- **Exercise inputs**
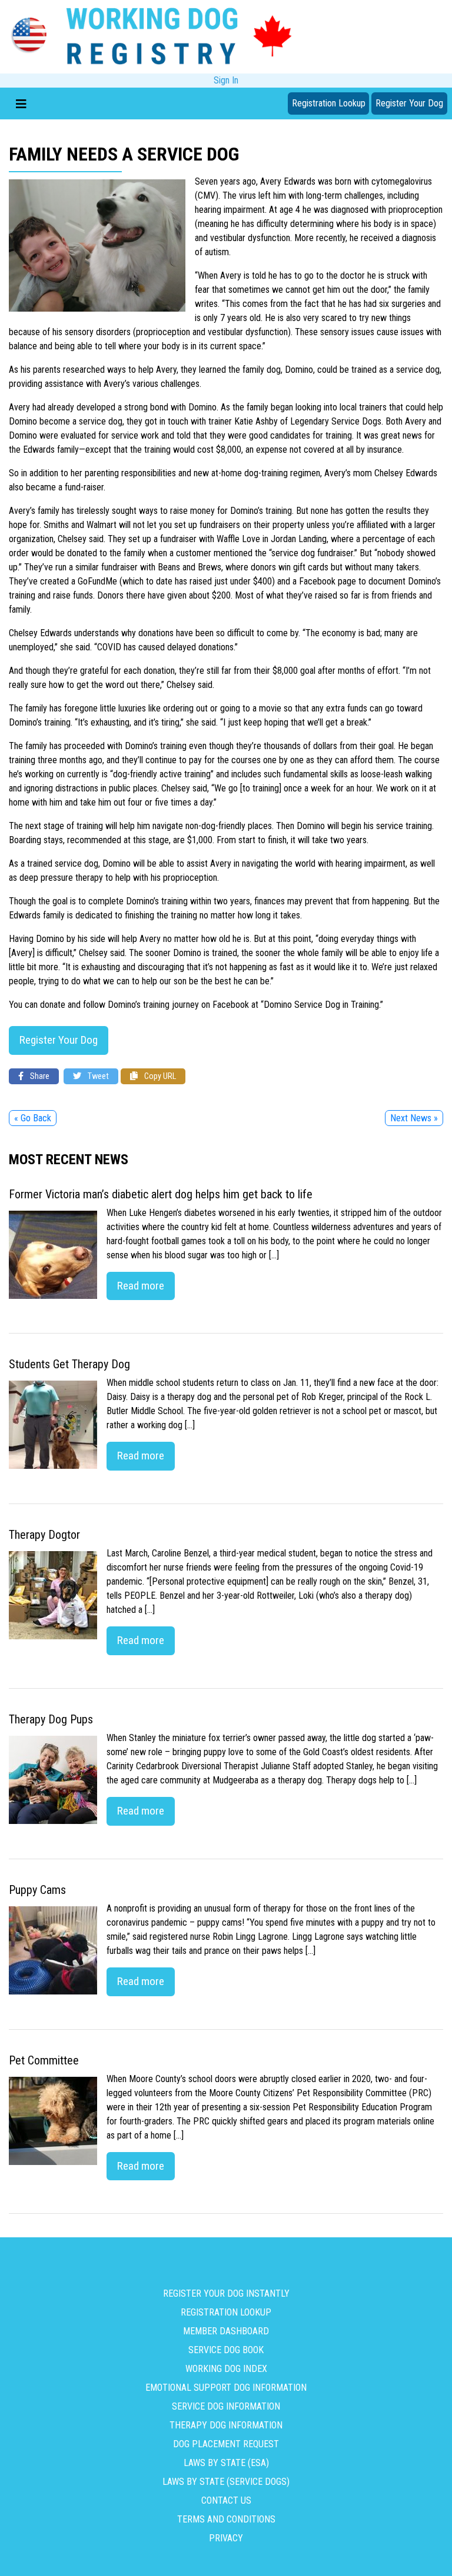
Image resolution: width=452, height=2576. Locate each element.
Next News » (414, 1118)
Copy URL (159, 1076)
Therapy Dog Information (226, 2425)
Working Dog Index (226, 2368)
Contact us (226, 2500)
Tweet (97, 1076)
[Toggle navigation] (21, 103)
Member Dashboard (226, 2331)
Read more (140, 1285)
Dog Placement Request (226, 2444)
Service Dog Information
---
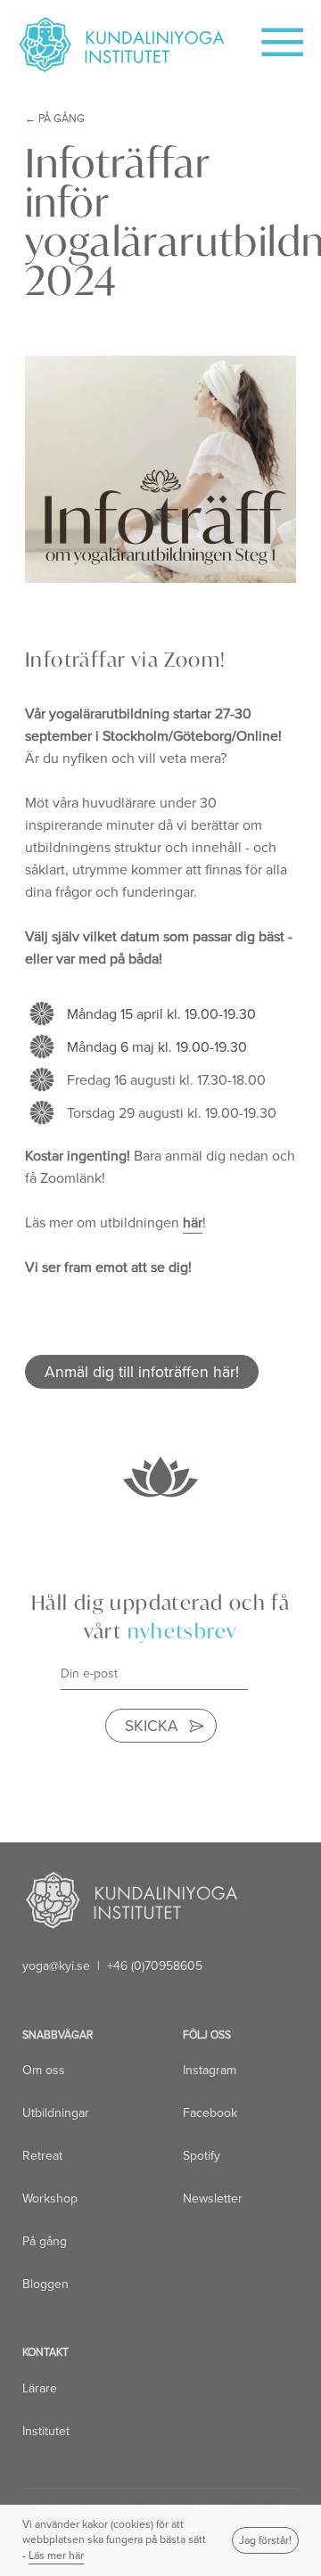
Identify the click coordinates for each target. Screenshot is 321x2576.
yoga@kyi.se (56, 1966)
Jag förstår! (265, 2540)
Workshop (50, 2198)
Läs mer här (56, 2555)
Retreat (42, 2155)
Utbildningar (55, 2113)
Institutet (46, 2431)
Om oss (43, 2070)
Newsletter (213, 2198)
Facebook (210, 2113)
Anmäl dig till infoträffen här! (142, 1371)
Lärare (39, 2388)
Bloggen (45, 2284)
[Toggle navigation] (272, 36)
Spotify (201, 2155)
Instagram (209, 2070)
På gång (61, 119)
...
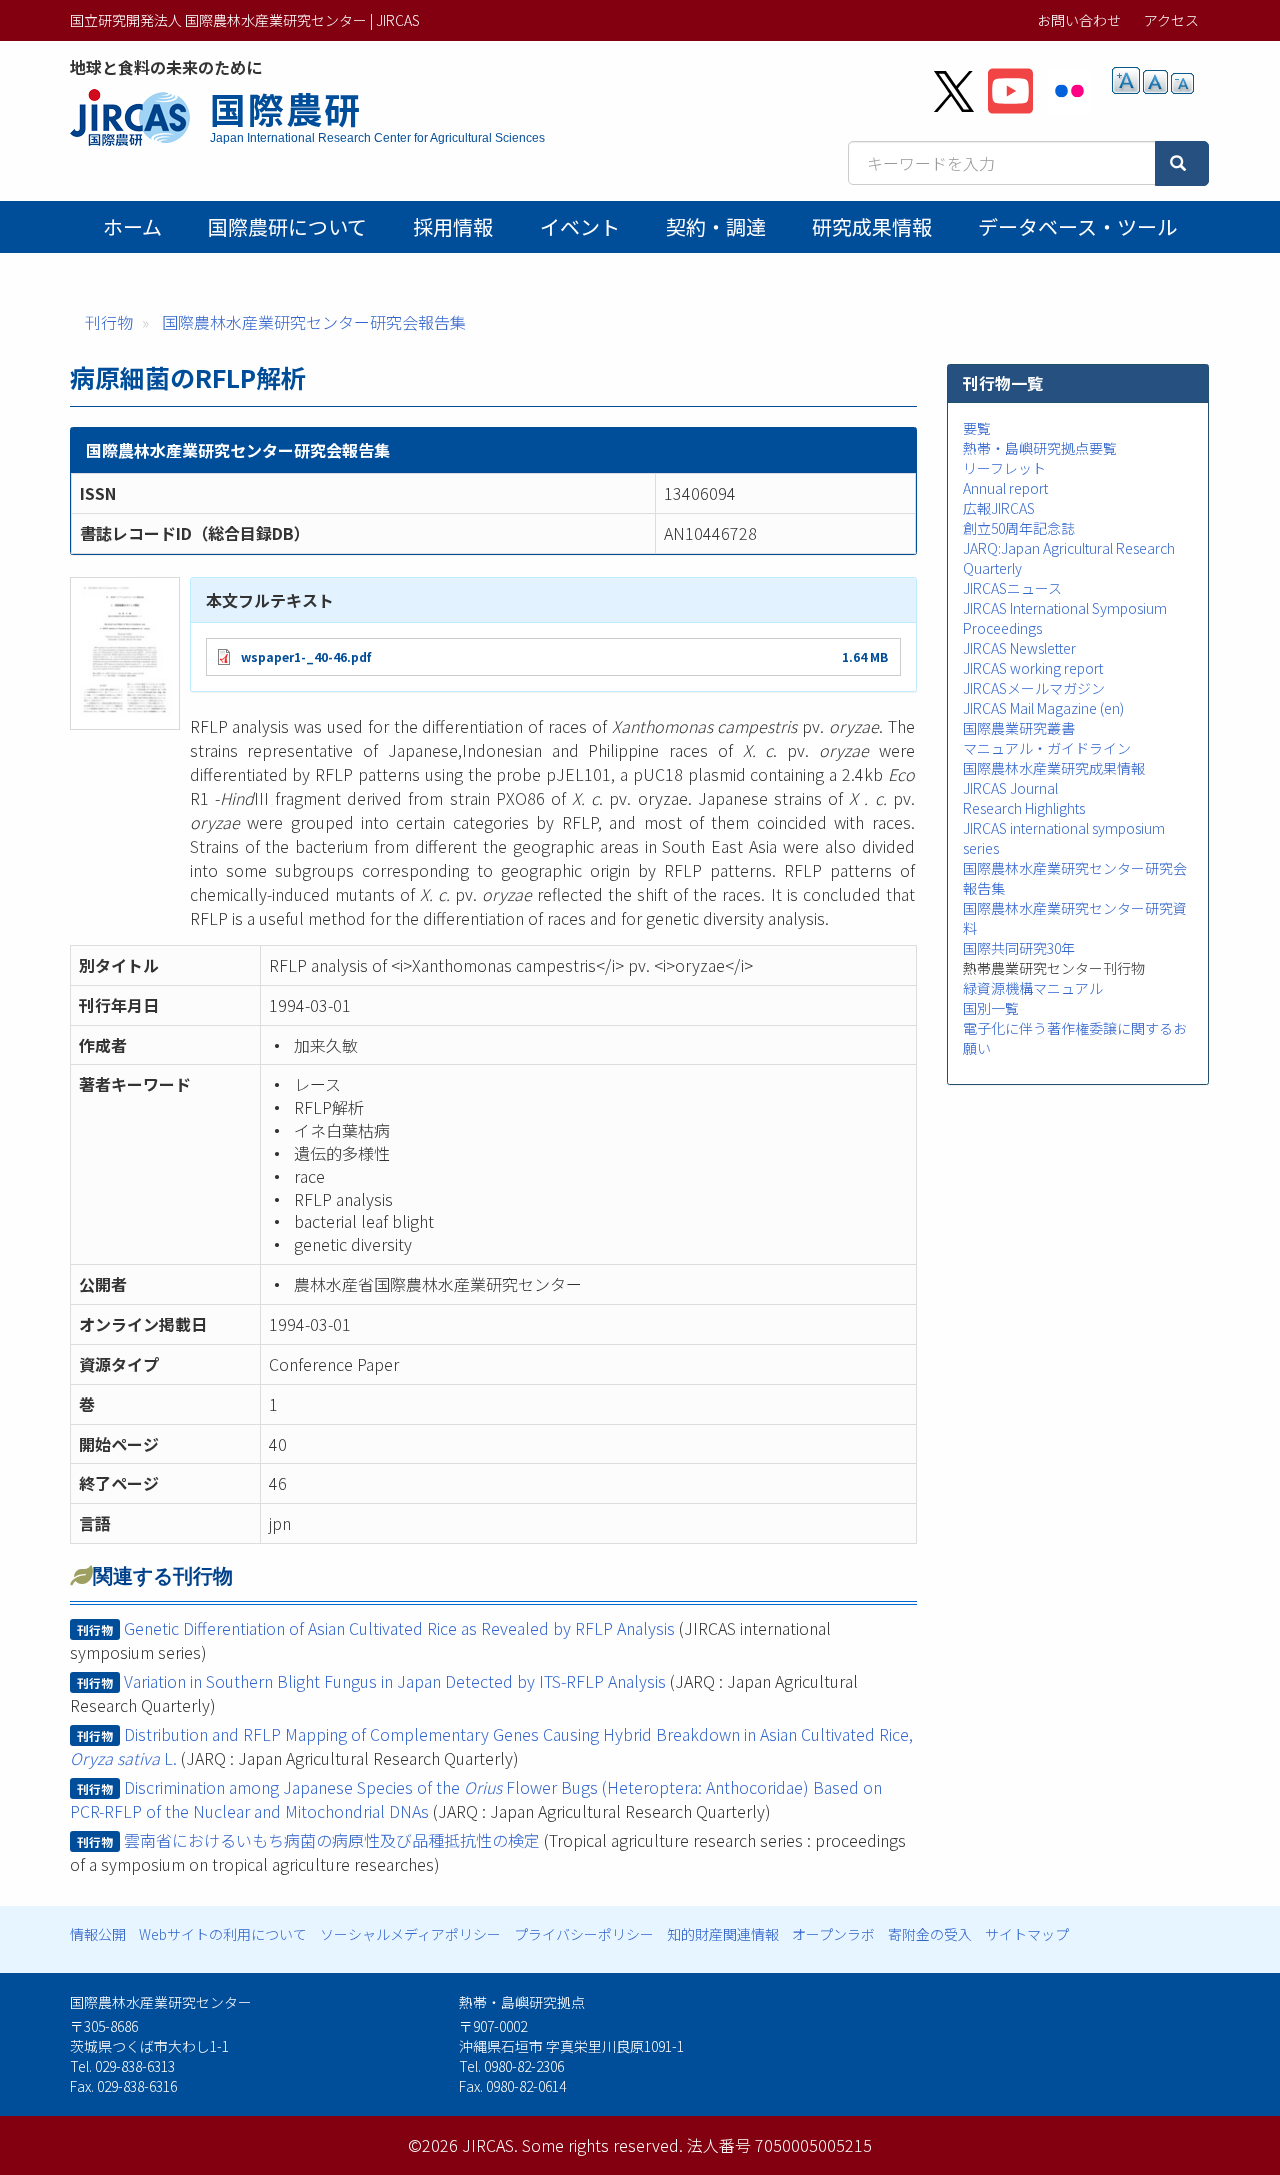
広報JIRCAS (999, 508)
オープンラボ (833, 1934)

- **Problem**
Please return only the lines above, starting at the line that has "Bloggen (45, 2284)" and ending at the line that has "På gång (61, 119)", keeping both and leaving each one unchanged.

- **Response**
Bloggen (45, 2284)
[Toggle navigation] (272, 36)
Spotify (201, 2155)
Instagram (209, 2070)
På gång (61, 119)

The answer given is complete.